Much of it has to do with family dynamics.

“In some families, there are very good, positive, supportive relationships where future caregivers want the responsibility,” Gruszkos said. “There are others who have felt neglected, abandoned – ‘My parents are putting all their time and energy into my disabled sibling and I got nothing. Why would I want to take care of that kid? He ruined my life.’”

That’s not the case with Mandy Dockweiler of Richardson, Texas, who will be the successor caregiver for her 29-year-old brother, Max Adamczyk, who is intellectually/developmentally disabled.

“I never really consciously thought, ‘I want to make this big decision and do this for my brother,’ ” she said. “When it came up, it was, of course that’s what I would do. I’ve always assumed that that’s what I’ll do when the time comes.”

The 37-year-old Dockweiler and her brother are very close.

“As kids growing up, we all had certain responsibilities,” Dockweiler said. “One of mine was baby-sitting Max with a lot of regularity … That’s partly where the bond really developed.”

Dockweiler’s family has heightened awareness of planning for a child with special needs because her father, Matt Adamczyk, is a special care planner for MassMutual in Dallas.

“We began special care planning a long time ago,” he said.

Siblings eventually become adults and may start their own families. That has to be considered.

“The situation with Max’s siblings is changing over time,” Matt Adamczyk said.

For example, when her parents asked her about 18 years ago to succeed them as Max’s caregiver, Dockweiler was single. Today, she’s married and has adopted two daughters, ages 9 and 12.

Max also has two brothers, one in Michigan and the other in Ohio.
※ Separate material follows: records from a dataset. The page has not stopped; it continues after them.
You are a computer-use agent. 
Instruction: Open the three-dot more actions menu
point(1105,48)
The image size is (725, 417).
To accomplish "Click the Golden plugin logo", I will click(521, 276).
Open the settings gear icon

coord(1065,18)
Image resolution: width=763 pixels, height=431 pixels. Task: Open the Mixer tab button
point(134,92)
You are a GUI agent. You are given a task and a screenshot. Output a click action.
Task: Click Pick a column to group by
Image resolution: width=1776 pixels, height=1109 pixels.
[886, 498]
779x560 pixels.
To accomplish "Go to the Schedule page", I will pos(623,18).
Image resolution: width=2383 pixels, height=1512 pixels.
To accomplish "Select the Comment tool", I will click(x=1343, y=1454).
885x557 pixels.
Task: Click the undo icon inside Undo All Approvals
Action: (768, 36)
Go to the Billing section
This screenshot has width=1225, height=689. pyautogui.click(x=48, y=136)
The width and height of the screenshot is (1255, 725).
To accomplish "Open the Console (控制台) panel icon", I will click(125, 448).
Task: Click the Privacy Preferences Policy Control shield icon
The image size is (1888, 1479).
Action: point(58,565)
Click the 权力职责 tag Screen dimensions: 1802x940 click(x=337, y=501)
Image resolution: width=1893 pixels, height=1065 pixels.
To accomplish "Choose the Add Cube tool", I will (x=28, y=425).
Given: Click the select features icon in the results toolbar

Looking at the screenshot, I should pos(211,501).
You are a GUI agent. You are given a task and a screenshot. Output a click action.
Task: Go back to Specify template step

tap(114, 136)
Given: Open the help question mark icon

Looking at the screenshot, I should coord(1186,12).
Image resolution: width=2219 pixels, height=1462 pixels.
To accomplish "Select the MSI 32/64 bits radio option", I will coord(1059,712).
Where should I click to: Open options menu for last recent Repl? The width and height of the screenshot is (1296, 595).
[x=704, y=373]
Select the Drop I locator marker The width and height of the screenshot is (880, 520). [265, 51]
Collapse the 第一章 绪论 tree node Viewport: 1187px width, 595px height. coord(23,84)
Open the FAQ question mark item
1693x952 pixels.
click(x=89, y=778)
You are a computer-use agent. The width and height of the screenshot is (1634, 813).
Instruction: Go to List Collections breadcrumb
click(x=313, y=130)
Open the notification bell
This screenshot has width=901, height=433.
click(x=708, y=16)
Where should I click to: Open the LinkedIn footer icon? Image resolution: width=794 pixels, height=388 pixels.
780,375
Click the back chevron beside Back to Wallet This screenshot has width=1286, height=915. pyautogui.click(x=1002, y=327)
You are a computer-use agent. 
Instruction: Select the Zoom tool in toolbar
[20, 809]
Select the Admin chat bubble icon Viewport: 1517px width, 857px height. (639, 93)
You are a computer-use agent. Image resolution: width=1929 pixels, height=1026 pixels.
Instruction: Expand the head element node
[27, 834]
To keep them apprised of Max’s life, the family recently spent two weeks with each brother’s family, “so they stay aware of what he likes to do, what he doesn’t like, what’s in his best interest,” Matt Adamczyk said.

“We’re reviewing the various roles for the siblings – executor, guardian and trustee,” he said. “We’re trying not to put the whole load on any one of the siblings.”

Know where you stand financially before you take on caregiving of a sibling.

“You’ve got know your own financial foothold before you take on (caregiving for a sibling) because you could be assuming expenses and debt that you’re not going to be able to handle,” Gruszkos said.

Establishing a special needs trust can help. The purpose of the trust is to manage the family’s financial resources while maintaining the child’s eligibility for public assistance benefits.

It’s also important to talk about what impact taking in a special-needs sibling will have on the caregiver’s life.